And the rains are back….

For the better part of a couple of weeks well into what should have been peak monsoon time in Mumbai, the sky was so clear of clouds that if we squinted and looked hard we could probably spot some of the satellites in orbit. The roads were bone dry and children despaired of ever having the joy of a RainyDayHoliday again in this year, a day to basically bunk school so they could go down to the park and legitimately get wet to the bones and send us parents into a frap about chills and colds and drink that Adusol now on the pain of no television for the next week.

The weeks passed with the city that mandatorily had its bi-annual deluge by now looking like the monsoon had done its bit at the start of the session and had now retired hurt to the pavilion. On the flip, the rest of the country was reporting flooded roads, cancelled flights, collapsed walls, and all the associated mayhem that we claimed unthinkingly as ours every year this time. It was enough to make one cry enough to flood the roads.

Don’t get me wrong, I am not romanticising the rain. Far from it. It is wet, and gloomy and damp and you cannot step out for fear of reaching your destination looking like a rodent who was ignominiously drowned in sewage water, your living room gets converted into a dhobi ghat because, damn, them clothes stay damp for days on end and the only solution to get them dry seems to be sitting grimly with the hairdryer set to high in one hand and the offending garment in the other. But I was born on a day when the roads were so flooded, I’m told my mother had to make it through waist deep water to the hospital when the contractions began. I have this primitive visceral affinity for water. I also cannot swim, but that is another blog post for another day.

But this prolonged special of dryness was worrisome. I looked at the sky every morning in anticipation to see not a single errant cloud marking its progress across. I looked at the nice bright green raincoat I’d purchased in anticipation of days needing full protection from the elements, when a hapless umbrella would stand no chance against the forces of wind and rain combined, and despaired of ever getting an opportunity to use it. The child moped at the window about how none of them had caught colds this year and could legitimately be allowed to bunk school because they were infectious, never mind that they scampered down to the park to get wet some more and even more infectious when a parental head was turned.

Then, after a long period of rain-lessness, when I feared we would go into drought, famine, hellfire and worse, one fine evening, a graceful rumbling in the sky and a swift pall of grey heralded the arrival of some clouds. Within the hour, the rain was pelting down in buckets. And then it cleared away as suddenly as it arrived. The petrichor fought valiantly with the stink of newly dampened mounds of garbage, and garbage won by a knock out. There was a brief reprieve and the rapscallions in the compound, who had been caught unaware by the sudden deluge returned to their respective homes, all wet to the bone and happy at it. It rained through the night. It was still raining when I woke the next morning, wondering whether the alarm had fast forwarded itself so dark it was outside, the rain a wall that blocked all visibility.

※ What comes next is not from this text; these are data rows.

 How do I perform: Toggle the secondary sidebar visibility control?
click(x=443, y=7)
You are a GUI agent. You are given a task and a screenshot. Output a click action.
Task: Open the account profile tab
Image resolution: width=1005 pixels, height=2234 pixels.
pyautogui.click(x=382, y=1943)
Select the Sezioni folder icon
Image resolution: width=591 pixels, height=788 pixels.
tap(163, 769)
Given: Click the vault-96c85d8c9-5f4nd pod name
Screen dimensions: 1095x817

“Donwantugotoskul,” the offspring murmured as I tried to wake him up, “Isarainydayholiday.”

As I hustled him into the bathroom, I wish tough love could be tender and I could let him take the day off, and take the day off myself, stay at home and enjoy the rain the way it was meant to be enjoyed –with more calorific pakoras with chai than was deemed healthy and which surely would make their determined way to my saddle bags and take up permanent residence there.

The day was rained out. The roads got flooded. Compound walls collapsed. Traffic got jammed. Flights got delayed. Flights were missed. All was well with the city again.